> **BRIEF**
With the pictures left out, print exactly the lines below that run from the one containing "The image size is (573, 493)." through the one containing "the 姓名 value".

> **AVAILABLE RECORDS**
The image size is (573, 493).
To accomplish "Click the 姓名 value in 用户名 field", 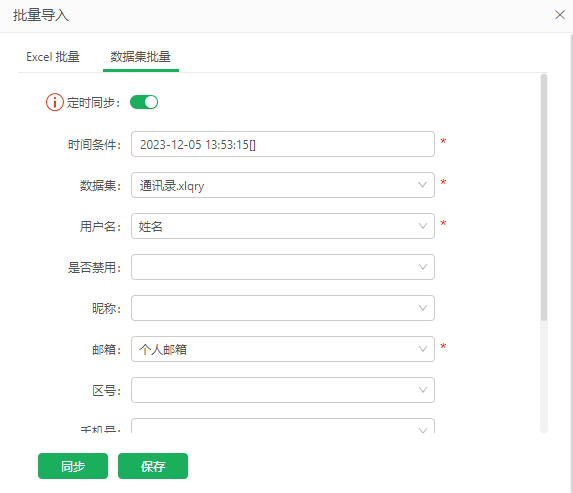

* * *

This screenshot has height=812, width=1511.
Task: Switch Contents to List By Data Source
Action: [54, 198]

> **ANSWER TO THIS EXERCISE**
The image size is (573, 493).
To accomplish "Click the 姓名 value in 用户名 field", 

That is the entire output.